If you see containers advertised on a security architecture diagram, be alarmed.
If a malicious user gets terminal access inside a container, it is nice that there’s a decent chance that they won’t get further.
But OCI was not designed to prevent malicious actors from escaping containers.
It is not safe to assume that a malicious actor inside a container will be unable to break out.
Don’t get me wrong, your point stands: Security loves it when we use containers.
I just wish folks would stop treating containers as “load bearing” in their security plans.
Isn’t Docker massively insecure when compared to the likes of Podman, since Docker has to run as a root daemon?
Yes, yes you really should
I said this a year and a half ago and I still haven’t, awful decision, I now own servers too so I should really learn them
Call me crusty, old-fart, unwilling to embrace change… but docker has always felt like a cop-out to me as a dev. Figure out what breaks and fix it so your app is more robust, stop being lazy.
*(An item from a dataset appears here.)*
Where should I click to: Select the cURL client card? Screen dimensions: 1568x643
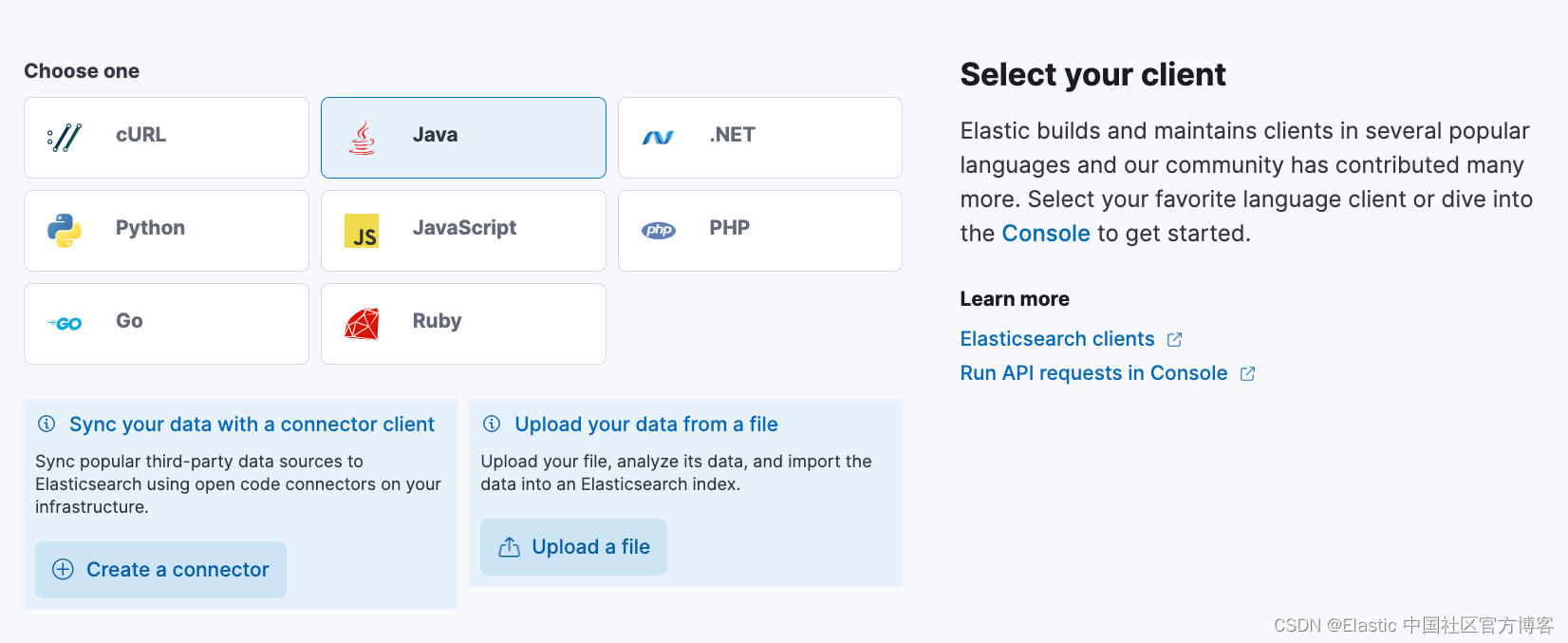166,138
I pretty much refuse to install any app which only ships as a docker install.
No need to reply to this, you don’t have to agree and I know the battle has been already lost. I don’t care. Hmmph.
Docker is more than a cop out for than one use case. It’s a way for quickly deploy an app irrespective of an environment, so you can scale and rebuild quickly. It fixes a problem that used to be solved by VMs, so in that way it’s more efficient.
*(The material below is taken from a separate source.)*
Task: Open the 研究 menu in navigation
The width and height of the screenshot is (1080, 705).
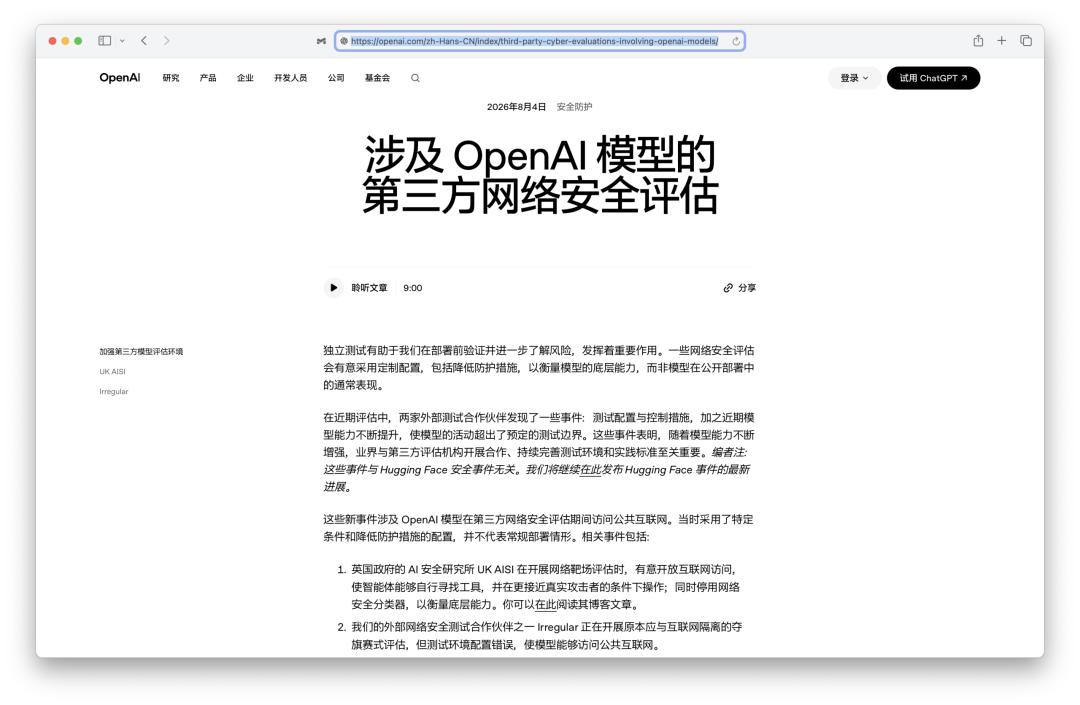Action: pos(171,78)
Well, nope. For example, FreeBSD doesn’t support Docker – I can’t run dockerized software “irrespective of environment”. It has to be run on one of supported platforms, which I don’t use unfortunately.
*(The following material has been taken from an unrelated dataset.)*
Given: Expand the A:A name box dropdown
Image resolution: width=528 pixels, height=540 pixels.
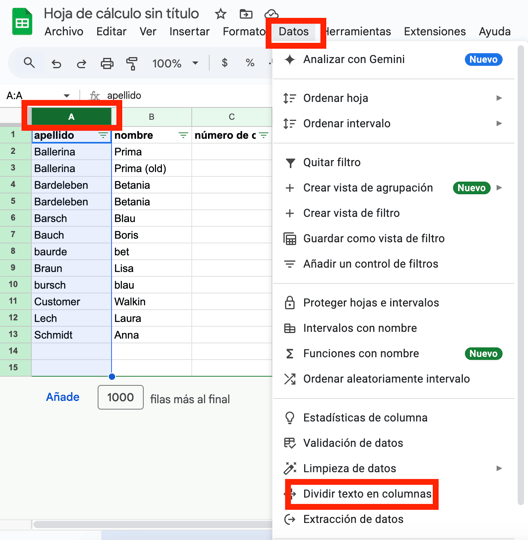Looking at the screenshot, I should pos(66,95).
To deploy a docker container to a Windows host you first need to install a Linux virtual machine (via WSL which is using Hyper-V under the hood).
It’s basically the same process for FreeBSD (minus the optimizations), right?
Containers still need to match the host OS/architecture they are just sandboxed and layer in their own dependencies separate from the host.
But yeah you can’t run them directly. Same for Windows except I guess there are actual windows docker containers that don’t require WSL but if people actually use those it’d be news to me.
There’s also this cursed thing called Windows containers
Now let me go wash my hands, keyboard and my screen after typing that
If this is your take your exposure has been pretty limited. While I agree some devs take it to the extreme, Docker is not a cop out. It (and similar containerization platforms) are invaluable tools.
Using devcontainers (Docker containers in the IDE, basically) I’m able to get my team developing in a consistent environment in mere minutes, without needing to bother IT.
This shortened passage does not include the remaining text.